# Lab 04: Pandas

Welcome to Advanced Topics in Data Science for High School! Throughout the course you will complete assignments like this one. You can't learn technical subjects without hands-on practice, so these assignments are an important part of the course.

**Collaboration Policy:**

Collaborating on labs is more than okay -- it's encouraged! You should rarely remain stuck for more than a few minutes on questions in labs, so ask a neighbor or an instructor for help. Explaining things is beneficial, too -- the best way to solidify your knowledge of a subject is to explain it.
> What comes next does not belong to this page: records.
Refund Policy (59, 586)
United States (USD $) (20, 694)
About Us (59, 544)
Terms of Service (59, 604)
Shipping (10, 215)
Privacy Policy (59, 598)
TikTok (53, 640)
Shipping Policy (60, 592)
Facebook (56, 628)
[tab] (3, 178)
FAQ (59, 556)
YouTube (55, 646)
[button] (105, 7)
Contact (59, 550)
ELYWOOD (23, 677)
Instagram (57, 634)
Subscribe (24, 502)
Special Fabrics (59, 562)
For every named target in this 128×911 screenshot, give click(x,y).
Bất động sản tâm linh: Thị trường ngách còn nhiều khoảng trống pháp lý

You should **not** _just_ copy/paste someone else's code, but rather work together to gain understanding of the task you need to complete. 

**Due Date:**

## Today's Assignment 

[Pandas](https://pandas.pydata.org/) is one of the most widely used Python libraries in data science. In this lab, you will learn commonly used data wrangling operations/tools in Pandas. 

In today's assignment, you'll learn about:

* Creating dataframes

* Slicing data frames (i.e. selecting rows and columns)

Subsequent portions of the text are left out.